Berufsausbilderverband Niedersachsen-Bremen und das Thema „Industrie 4.0“
Am Samstag, des 24.09.2016 trafen sich fast 30 Mitglieder unseres Verbands (und vom Kooperationspartner Industriemeisterverband Landesverband Nordwest) im Stadtteilzentrum KroKuS in Hannover zu mehreren Vorträgen und Diskussion über das Thema „Industrie 4.0“. Dabei waren das Netzwerk Industrie 4.0 Niedersachsen mit Herrn Köller und Herrn Enke von der Industriegewerkschaft Bergbau, Chemie, Energie (IG BCE) sowie Herrn Reinecke vom Deutschen Industrie und Handelskammertag (DIHK) aus Berlin vertreten. Referentin, Frau Dr. Hackel von dem Bundesinstitut für Berufsbildung (BiBB) musste leider kurzfristig absagen. Ihr Vortrag wurde von Herrn Enke übernommen.

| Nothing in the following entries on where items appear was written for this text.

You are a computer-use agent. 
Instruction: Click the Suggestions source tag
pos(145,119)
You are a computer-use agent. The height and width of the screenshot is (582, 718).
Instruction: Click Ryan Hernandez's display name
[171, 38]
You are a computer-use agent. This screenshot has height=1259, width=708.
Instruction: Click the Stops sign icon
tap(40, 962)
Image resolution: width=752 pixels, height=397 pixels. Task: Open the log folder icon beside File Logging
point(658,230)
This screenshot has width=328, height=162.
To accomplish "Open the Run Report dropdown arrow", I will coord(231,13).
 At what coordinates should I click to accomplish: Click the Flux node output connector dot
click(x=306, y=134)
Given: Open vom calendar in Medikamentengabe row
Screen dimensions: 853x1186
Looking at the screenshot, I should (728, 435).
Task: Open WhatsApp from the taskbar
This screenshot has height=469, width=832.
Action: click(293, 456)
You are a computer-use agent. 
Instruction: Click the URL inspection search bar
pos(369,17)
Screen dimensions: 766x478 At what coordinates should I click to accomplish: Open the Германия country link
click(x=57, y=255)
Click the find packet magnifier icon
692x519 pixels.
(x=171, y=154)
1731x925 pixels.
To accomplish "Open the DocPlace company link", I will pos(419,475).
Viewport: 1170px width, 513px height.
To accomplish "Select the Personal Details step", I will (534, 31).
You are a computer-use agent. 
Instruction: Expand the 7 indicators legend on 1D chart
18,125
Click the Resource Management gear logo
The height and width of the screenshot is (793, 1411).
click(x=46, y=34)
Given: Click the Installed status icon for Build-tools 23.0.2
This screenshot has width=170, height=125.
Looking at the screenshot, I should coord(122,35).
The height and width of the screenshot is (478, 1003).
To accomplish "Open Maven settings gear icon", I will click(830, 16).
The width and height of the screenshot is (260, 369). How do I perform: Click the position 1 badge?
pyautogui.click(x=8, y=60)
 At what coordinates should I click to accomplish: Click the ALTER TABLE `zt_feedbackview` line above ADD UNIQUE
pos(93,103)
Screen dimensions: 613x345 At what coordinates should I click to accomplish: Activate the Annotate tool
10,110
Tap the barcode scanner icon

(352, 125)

Nach einer kurzen Begrüßung durch den Landesvorsitzenden, Herrn Haarhaus, stellte Herr Köller sein Institut vor. Dabei erwähnte er, dass er bis Ende letzten Jahres selbst zu diesem Thema am Institut für Fertigungstechnik und Werkzeugmaschinen der Leibniz-Universität Hannover geforscht hatte. Da nicht nur die Forschung oder die Wirtschaft ein großes Interesse hat, sondern auch die Politik (in diesem Fall die Landesregierung Niedersachsen), wurde eine Beratungs- und Informationsstelle zu dem Thema „Industrie 4.0“ mit z.Zt. 2 Mitarbeitern eingerichtet.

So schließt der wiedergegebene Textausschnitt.